*EXERCISE DESCRIPTION*:
Gather all lines in the entries that include the word "badge".

*RECORDS TO USE*:
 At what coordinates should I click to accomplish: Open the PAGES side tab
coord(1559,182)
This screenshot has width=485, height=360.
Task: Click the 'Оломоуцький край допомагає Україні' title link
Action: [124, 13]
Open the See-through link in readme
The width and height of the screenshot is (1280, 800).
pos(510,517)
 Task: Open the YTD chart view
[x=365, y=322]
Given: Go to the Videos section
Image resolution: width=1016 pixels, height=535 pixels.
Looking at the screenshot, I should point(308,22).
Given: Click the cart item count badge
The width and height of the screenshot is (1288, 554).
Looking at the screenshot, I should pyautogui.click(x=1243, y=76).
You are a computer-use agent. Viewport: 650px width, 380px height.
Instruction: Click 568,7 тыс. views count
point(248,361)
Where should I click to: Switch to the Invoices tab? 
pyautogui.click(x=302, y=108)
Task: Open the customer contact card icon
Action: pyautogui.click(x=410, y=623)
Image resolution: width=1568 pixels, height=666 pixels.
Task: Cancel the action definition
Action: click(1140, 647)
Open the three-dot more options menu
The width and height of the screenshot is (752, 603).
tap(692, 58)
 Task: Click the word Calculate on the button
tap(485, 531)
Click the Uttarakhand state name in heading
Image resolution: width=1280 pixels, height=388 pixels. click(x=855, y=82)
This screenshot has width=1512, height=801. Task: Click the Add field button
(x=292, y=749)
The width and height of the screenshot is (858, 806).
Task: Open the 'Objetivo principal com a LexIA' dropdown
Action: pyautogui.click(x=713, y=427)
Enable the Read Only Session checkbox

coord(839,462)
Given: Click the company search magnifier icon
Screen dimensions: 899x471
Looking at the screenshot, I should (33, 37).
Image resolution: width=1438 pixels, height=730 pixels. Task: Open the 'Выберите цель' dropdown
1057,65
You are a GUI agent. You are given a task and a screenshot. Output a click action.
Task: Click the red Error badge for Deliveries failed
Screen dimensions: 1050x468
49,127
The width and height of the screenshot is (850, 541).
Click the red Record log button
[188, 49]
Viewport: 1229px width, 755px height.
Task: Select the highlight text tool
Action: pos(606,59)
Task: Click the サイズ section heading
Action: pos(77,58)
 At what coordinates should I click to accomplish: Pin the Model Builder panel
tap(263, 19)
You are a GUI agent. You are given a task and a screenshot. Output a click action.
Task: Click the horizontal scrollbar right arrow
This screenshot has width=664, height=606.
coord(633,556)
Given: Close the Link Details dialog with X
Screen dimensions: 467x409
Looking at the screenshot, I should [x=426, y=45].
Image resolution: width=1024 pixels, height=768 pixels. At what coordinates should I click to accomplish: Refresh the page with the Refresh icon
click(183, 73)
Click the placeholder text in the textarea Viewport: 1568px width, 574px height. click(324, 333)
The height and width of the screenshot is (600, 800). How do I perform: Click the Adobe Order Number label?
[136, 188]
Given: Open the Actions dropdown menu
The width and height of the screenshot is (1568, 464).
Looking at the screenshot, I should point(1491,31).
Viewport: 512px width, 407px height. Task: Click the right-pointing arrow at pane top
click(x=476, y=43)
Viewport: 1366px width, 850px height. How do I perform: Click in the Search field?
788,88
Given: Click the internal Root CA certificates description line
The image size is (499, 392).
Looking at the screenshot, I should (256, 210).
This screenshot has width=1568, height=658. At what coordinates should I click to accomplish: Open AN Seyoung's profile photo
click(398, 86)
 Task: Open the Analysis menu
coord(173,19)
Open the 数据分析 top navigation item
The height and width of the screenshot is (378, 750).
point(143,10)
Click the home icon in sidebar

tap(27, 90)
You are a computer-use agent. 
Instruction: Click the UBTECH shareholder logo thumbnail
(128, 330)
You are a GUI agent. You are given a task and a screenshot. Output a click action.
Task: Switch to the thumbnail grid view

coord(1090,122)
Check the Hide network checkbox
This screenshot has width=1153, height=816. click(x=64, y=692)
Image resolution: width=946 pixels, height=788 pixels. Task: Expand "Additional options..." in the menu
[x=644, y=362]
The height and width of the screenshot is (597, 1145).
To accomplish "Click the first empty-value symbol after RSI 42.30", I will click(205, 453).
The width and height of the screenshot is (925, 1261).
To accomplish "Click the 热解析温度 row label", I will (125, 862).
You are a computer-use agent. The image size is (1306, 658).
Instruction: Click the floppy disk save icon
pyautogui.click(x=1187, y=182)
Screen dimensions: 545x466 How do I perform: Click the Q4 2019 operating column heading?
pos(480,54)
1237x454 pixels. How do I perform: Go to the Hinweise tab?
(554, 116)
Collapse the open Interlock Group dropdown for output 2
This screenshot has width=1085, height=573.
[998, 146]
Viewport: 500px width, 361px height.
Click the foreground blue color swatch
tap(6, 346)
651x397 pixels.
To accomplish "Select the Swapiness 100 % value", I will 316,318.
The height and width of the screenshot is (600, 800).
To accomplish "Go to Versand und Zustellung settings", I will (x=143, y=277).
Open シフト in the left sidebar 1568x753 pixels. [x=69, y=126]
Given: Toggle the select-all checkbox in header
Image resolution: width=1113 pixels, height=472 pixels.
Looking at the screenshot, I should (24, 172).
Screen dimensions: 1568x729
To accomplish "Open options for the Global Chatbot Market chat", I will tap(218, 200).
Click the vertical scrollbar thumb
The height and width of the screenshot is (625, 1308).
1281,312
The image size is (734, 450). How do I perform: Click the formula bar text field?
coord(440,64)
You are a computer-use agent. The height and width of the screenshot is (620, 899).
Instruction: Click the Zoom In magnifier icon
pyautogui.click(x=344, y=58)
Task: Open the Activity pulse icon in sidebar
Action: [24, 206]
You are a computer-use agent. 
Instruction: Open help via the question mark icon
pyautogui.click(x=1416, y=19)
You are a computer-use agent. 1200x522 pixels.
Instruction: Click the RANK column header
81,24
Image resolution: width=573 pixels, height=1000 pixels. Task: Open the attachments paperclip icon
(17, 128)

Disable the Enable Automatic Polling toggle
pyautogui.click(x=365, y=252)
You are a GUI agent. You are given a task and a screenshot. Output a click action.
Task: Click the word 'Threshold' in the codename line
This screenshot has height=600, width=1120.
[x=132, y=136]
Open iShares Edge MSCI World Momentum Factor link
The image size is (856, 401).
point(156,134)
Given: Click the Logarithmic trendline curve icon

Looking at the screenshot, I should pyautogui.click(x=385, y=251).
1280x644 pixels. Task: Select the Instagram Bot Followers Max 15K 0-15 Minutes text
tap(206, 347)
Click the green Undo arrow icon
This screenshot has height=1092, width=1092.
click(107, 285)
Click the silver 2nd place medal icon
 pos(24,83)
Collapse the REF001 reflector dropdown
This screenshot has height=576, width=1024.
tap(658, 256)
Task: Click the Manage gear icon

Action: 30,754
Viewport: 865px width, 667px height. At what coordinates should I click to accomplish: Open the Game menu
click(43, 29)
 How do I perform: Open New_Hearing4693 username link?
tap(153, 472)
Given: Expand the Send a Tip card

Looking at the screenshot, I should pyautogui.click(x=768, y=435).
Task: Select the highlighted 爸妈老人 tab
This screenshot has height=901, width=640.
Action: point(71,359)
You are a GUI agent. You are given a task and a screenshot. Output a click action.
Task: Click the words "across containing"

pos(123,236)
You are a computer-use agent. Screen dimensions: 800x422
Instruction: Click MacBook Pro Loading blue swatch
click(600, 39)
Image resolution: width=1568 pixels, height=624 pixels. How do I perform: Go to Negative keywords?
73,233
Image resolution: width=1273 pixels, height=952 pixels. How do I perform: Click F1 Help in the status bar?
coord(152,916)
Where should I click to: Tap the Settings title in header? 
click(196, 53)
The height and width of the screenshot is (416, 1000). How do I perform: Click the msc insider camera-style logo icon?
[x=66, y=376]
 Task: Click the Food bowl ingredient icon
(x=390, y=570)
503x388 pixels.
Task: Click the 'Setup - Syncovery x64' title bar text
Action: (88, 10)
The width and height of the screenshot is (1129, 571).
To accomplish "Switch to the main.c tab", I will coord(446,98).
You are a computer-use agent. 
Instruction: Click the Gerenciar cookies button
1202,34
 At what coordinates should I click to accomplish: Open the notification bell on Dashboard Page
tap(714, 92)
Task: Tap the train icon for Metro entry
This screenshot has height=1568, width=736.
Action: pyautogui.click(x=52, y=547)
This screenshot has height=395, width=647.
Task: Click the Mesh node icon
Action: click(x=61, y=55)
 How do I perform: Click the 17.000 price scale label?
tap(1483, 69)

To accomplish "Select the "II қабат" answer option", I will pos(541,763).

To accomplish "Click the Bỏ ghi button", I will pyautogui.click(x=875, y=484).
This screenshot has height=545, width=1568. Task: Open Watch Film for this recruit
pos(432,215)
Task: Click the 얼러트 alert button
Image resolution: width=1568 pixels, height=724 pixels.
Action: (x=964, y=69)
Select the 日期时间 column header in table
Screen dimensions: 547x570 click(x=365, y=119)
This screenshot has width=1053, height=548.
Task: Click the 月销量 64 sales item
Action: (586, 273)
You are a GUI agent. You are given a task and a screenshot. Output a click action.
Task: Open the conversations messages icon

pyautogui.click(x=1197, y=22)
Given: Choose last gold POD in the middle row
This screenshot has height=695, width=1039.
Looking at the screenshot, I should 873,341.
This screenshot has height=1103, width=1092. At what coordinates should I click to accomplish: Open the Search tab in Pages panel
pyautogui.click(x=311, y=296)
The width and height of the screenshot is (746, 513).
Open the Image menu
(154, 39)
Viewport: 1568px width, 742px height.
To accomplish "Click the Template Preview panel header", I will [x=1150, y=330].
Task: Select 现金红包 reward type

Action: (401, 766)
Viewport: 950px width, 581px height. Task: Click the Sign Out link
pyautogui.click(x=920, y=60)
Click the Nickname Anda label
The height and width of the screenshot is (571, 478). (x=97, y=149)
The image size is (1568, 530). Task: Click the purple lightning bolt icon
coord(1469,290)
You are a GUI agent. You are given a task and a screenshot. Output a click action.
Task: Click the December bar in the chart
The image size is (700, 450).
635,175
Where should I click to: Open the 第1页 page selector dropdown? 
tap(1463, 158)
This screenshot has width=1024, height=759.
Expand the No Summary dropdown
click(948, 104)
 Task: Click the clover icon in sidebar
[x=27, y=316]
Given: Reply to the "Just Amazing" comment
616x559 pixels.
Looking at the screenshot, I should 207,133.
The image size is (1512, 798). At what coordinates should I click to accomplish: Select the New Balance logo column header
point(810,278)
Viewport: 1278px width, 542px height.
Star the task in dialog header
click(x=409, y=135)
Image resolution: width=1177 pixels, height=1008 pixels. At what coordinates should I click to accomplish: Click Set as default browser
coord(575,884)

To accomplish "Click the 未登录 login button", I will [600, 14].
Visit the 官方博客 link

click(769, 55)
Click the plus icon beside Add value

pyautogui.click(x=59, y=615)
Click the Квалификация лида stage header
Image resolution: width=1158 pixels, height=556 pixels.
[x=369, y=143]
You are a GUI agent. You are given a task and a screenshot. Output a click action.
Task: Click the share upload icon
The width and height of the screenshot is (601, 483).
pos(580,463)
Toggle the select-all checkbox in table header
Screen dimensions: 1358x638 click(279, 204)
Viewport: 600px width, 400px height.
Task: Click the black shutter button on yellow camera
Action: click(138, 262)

*SOLUTION BELOW*:
Given: Click the cart item count badge
Task: Click the red Error badge for Deliveries failed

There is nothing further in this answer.